Entreprises & marchés

Entre e-commerce et télévision, le sud-africain Naspers à la croisée des chemins

Bourse de Johannesburg, image d'illustration. © Denis farrell/AP/SIPA

Initialement groupe de médias, propriétaire notamment de Multichoice (DStv, M-Net et SuperSport), l'entreprise sud-africaine a annoncé le 25 janvier le rachat total d'Avito, le leader russe des sites de petites annonces. Une acquisition qui pousse le groupe à séparer ses activités en deux entités distinctes.

Géant de la télévision par abonnement sur le continent, le sud-africain Naspers a commencé en 2013 à investir dans Avito, la plus grande plate-forme de petites annonces généralistes de Russie, dont il a acquis 17,4 % des parts. Une participation qu’il a portée à 67,9 % en octobre 2015, moyennant 1,2 milliard de dollars, puis à 100 %, ce 25 janvier, via un nouveau deal à 1,1 milliard de dollars.

Quelques jours avant l’annonce de la finalisation de cette transaction, le 21 janvier, Naspers avait annoncé dans un communiqué sa décision de dissocier les actions de MultiChoice Group Limited, sa filiale dédiée à la télévision, de celles de Naspers et d’inscrire Multichoice Group Limited à la bourse de Johannesburg, où la filiale disposera désormais de sa propre cotation. L’opération devrait être bouclée le 4 mars prochain.

« Plus de raison stratégique » de mener des activités différentes sous une même entité

« Naspers a évolué ces dernières années en deux secteurs d’activité distincts : une entreprise Internet mondiale à forte croissance et à vocation internationale ; et une entreprise de divertissement vidéo africaine génératrice de trésorerie. Dans le cadre de son examen continu des activités commerciales de Naspers, le conseil d’administration de Naspers a déterminé que, compte tenu de leurs trajectoires divergentes, il n’y a plus de raison stratégique de maintenir les deux secteurs d’activité ensemble, ni les synergies entre les deux métiers. Cela reflète également la tendance continue du groupe Naspers à devenir une société Internet grand public », précise le communiqué du groupe, qui explique que le dégroupage de la cotation va s’accompagner d’une restructuration en profondeur de l’entreprise, afin de séparer les deux entités.

MultiChoice, l’un des fournisseurs de chaînes de télévision payantes connaissant la plus forte croissance au monde, était présent au 30 septembre 2018 dans 13,9 millions de foyers et 50 pays sur plusieurs plate-formes, y compris la télévision numérique par satellite et la télévision numérique terrestre, précise le communiqué selon lequel le chiffre d’affaires issu de cette activité était pour l’exercice clos le 31 mars 2018 de 47,452 milliards de rands (3,05 milliards d’euros).
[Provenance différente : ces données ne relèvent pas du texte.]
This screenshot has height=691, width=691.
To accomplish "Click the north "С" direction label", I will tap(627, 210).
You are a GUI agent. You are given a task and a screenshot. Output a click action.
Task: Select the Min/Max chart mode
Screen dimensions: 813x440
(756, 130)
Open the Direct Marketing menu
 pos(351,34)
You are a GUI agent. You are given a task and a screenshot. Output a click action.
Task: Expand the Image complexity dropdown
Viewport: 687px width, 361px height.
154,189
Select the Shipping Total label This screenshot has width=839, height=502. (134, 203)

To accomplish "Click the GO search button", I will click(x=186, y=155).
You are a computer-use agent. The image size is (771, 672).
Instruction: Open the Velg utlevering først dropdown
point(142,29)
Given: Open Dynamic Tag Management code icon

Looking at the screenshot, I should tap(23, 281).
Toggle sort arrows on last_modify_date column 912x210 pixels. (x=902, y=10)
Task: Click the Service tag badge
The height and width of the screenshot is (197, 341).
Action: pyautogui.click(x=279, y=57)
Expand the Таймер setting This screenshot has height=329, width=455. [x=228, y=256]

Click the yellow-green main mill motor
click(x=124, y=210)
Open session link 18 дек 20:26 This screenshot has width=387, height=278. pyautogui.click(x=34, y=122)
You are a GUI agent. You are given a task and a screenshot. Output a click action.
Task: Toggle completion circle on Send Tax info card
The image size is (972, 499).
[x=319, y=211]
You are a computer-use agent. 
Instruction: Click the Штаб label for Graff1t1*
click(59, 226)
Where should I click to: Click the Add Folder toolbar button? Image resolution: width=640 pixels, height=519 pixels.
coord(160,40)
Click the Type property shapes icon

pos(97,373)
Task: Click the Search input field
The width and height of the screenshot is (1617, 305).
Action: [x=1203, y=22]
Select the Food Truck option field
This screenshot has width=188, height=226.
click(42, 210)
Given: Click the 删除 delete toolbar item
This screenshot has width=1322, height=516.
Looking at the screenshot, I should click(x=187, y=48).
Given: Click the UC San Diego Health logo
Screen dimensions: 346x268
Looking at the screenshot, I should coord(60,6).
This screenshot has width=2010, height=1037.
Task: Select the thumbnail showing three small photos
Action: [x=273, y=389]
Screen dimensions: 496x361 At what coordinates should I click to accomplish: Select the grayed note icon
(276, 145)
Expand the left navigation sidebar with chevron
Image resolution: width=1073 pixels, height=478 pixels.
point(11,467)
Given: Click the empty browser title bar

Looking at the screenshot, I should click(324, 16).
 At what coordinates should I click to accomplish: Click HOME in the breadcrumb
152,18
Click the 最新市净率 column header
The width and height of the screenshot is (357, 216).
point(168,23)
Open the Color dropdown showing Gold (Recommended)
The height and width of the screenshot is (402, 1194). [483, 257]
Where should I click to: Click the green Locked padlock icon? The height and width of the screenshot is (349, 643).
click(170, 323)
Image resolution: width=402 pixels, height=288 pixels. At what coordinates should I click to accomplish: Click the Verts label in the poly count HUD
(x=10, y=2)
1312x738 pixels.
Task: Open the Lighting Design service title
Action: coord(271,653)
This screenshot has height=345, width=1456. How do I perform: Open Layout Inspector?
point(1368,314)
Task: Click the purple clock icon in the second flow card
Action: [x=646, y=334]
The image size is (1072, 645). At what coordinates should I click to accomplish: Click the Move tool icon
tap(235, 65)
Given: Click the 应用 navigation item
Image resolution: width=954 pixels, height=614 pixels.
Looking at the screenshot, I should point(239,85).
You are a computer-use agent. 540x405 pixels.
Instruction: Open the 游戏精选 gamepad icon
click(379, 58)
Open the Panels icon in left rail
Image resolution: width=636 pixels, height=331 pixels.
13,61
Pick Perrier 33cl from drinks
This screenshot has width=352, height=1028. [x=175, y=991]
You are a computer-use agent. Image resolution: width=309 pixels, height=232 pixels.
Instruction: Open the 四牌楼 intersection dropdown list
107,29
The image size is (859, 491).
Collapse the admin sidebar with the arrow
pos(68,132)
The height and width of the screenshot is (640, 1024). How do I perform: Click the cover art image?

Le groupe annonce en outre des participations supplémentaires dans Multichoice de Phuthuma Nathi Investments (RF) et Phuthuma Nathi Investments 2 ; deux fonds chargés de développer l’actionnariat des Noirs dans l’économie sud-africaine.

Promesses d’investissements

De son côté, Naspers, qui possède 31,2 % de Tencent Holdings Limited, le principal fournisseur de services de télécommunication Internet et mobiles en Chine, 28,4 % de Mail.ru Group Limited, l’un des deux principaux et ses plate-formes de réseaux sociaux en Russie, 43,1% de MakeMyTrip Limited, l’un des plus importants groupes de voyage en ligne en Inde, ou encore 22,8 % de Delivery Hero GmbH, leader mondial des commandes d’aliments en ligne, « concentrera ses efforts sur la rationalisation des technologies et l’exploitation de l’intelligence artificielle dans ses activités de commerce en ligne et de petites annonces », indique le groupe.

« En outre, Naspers continuera d’opérer et d’investir dans plusieurs sociétés en Afrique du Sud, en particulier dans ses principaux domaines d’activité, à savoir l’Internet grand public et le commerce électronique », conclut l’entreprise, qui détient notamment des participations dans Media24, Takealot, M. D, OLX, Property24, AutoTrader SA, Frontier Car Group ou encore PayU.

Le groupe a investi 6,9 milliards de rands au cours des trois dernières années dans le développement de ses activités existantes en Afrique du Sud et dans ses activités de fusions et acquisitions et s’est engagé, lors de la conférence sur l’investissement en Afrique du Sud, en octobre 2018, à investir 4,6 milliards de rands supplémentaires dans des entreprises technologiques nouvelles et existantes en Afrique du Sud.